> [SELECTED TEXT]

(begin)

Phase 7: Input File Loop
Each input cubin passes through sub_426570 (validate arch) which reads ctx->sm_arch_major (offset 72) and ctx->e_flags (offset 48) to verify architecture compatibility. Input file records are appended to ctx[64] (offset 512).
Phase 9: Merge
merge_elf (sub_45E7D0) is called once per input object:
int err = merge_elf(ctx, input_elf, filename, ...);
During merge, the function:
- Adds symbols to
pos_symbol_array/neg_symbol_array(offsets 344, 352) - Hashes symbol names into
symbol_name_hash(offset 288) - Adds sections to
section_array(offset 360) - Hashes section names into
section_name_hash(offset 296) - Appends relocations to
reloc_list_0/reloc_list_1(offsets 376, 384) - Builds the symbol index mapping tables (offsets 456, 464) for each input
- Populates the callgraph via
sub_4504B0 - Writes CUDA metadata into
tkinfo_buffer/cuinfo_buffer(offsets 108, 140)
Phase 10: Shared Memory Layout
sub_439830 reads the section arrays to identify .nv.shared.* and .nv.global sections, computes overlapping-set analysis, and updates section offsets in ctx->section_array. The section_virtualization_table (offset 472) may be populated here.
Phase 11: Dead Code Elimination
sub_44AD40 traverses the callgraph built during merge, marks reachable symbols, then removes unreachable sections from ctx->section_array and symbols from the symbol arrays. The "reference to deleted symbol" remapping errors can originate from dangling references after this phase.
Phase 12: Layout
sub_465720 and related functions read all sections from ctx->section_array, sort them, compute file offsets and virtual addresses, and store the results back into section records. The section_order_map (offset 368) is built here.
Phase 13: Relocation
sub_469D60 reads relocations from the relocation lists (offsets 376--392), resolves symbol addresses through the mapping tables (offsets 456--464), and applies relocation patches to section data. The arch_vtable at offset 488 provides architecture-specific relocation handlers.

(end)

> [WHAT YOU SHOULD DO]
In the linker phase notes, which function carries out dead code elimination? None of the saved material is needed.

Saved entries:
(begin)

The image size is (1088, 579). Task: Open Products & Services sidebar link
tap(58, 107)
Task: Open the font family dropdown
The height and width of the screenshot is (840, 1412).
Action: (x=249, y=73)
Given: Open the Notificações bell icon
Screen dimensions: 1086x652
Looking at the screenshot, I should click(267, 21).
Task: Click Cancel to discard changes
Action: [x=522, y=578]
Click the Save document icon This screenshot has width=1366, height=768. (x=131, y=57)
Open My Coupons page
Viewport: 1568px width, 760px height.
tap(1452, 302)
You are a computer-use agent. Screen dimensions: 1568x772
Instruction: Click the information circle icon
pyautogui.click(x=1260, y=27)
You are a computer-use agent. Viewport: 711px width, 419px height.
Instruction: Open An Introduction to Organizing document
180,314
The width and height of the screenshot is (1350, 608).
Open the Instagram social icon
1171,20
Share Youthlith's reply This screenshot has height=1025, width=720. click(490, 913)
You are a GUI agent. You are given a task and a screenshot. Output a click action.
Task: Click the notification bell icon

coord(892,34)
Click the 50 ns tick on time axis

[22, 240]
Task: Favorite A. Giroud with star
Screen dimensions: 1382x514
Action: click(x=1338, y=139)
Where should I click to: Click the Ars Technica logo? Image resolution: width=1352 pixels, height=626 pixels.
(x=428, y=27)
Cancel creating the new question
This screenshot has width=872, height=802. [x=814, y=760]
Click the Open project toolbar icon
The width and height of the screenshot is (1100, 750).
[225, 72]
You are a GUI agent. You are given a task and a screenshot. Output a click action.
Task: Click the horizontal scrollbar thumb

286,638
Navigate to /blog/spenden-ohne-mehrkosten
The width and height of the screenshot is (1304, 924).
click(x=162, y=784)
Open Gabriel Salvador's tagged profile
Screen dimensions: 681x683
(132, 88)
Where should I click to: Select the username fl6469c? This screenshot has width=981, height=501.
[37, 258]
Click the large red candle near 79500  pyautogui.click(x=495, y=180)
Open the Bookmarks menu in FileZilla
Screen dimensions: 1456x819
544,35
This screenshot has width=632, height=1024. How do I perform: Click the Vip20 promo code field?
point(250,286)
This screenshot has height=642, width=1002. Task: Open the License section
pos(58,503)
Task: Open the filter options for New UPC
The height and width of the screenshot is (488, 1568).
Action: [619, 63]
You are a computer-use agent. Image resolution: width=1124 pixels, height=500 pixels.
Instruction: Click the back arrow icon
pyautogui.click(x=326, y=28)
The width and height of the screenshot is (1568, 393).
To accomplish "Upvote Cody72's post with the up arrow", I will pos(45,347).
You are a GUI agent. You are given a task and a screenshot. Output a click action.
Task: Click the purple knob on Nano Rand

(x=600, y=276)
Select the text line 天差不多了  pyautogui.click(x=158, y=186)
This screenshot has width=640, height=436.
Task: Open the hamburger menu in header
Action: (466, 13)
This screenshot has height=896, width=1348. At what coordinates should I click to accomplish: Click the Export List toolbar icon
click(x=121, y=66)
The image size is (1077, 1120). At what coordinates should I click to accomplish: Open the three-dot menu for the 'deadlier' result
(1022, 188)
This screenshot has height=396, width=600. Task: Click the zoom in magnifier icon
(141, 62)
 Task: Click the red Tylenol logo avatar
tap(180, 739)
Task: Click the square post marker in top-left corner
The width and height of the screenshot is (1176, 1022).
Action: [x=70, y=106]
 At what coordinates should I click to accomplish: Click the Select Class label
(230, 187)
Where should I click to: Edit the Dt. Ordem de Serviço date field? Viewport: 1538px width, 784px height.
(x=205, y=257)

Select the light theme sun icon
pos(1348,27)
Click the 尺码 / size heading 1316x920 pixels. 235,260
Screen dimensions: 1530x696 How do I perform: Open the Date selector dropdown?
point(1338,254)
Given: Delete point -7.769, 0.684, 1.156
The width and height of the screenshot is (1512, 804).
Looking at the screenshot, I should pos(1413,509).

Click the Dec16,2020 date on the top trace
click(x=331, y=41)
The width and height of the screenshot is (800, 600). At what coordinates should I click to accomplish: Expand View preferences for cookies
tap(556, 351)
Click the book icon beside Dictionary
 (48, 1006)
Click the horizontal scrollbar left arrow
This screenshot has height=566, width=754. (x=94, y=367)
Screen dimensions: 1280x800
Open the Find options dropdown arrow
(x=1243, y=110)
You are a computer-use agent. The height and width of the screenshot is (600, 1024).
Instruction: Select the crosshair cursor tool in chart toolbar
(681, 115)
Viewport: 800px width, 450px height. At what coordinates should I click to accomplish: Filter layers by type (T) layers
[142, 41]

(end)

> [THE REPLY]
sub_44AD40